A malta curtiu das novas músicas, da nova abordagem, da nova imagem. Pelo menos a ideia com que fiquei e pelo feedback que me deram, foi um concerto fixe para ver. Deu para libertar um bocado de raiva, para bater um bocado o pé, mas também para estar um bocado mais relaxados. Foram 45 minutos de uma viagem em que as pessoas se esqueceram da vida, mesmo estando de máscara. Para mim, isso foi maravilhoso, não só por ser um concerto de Malaboos, mas por estar a acontecer um evento. Estávamos mesmo felizes e a malta no fim do concerto estava muito animada com o que tinha acontecido. Agora esperámos poder partilhar a experiência que aconteceu em Arcos de Valdevez com o resto do país e, talvez, com o resto do mundo.
ComUM- Há planos para o futuro?
Diogo Silva – É um bocado estranho, porque agora não há definir planos, acontece qualquer coisa e vamos para casa três meses. O que está a acontecer é que temos tido um feedback muito bonito dos singles que temos lançado. Estamos a viver um dia de cada vez, a tentar fazer chegar a nossa música a todos os sítios possíveis e imaginários e ver o que pode sair daí. Não temos planos definidos, mas sabemos que queremos apresentar o Nada Cénico em força e que vamos fazer de tudo para conseguir apresentá-lo em todo lado.
Tanto o Ivo como o Rui foram e são um apoio enorme neste projeto, na imagem que estamos a criar.

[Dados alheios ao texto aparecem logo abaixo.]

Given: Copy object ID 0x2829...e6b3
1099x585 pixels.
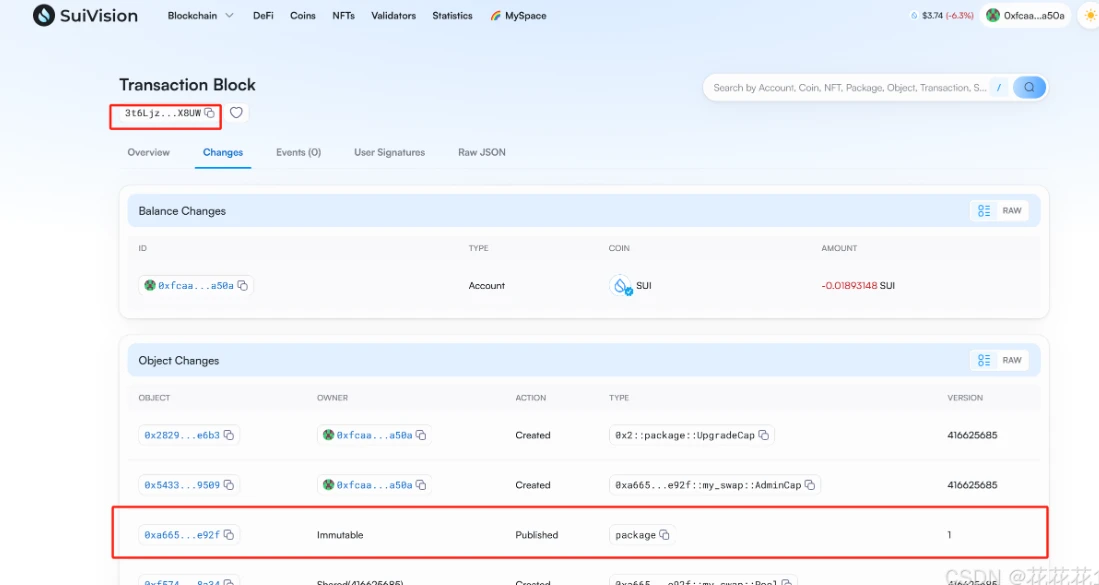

Temos também a ajuda do Rui Santos, que nos dá apoio nos concertos ao vivo, que é um amor de pessoa que nos dá apoio na guitarra secundária, sintetizadores e voz, porque, lá está, só sabemos curtir, não somos lá muito bons cantores. As músicas são todas muito diferentes umas das outras, é uma viagem com muita dinâmica, muitos altos e baixos, muita tensão. É música forte, que nós não categorizamos em nenhum estilo específico, cada música é uma música e transmite sensações diferentes.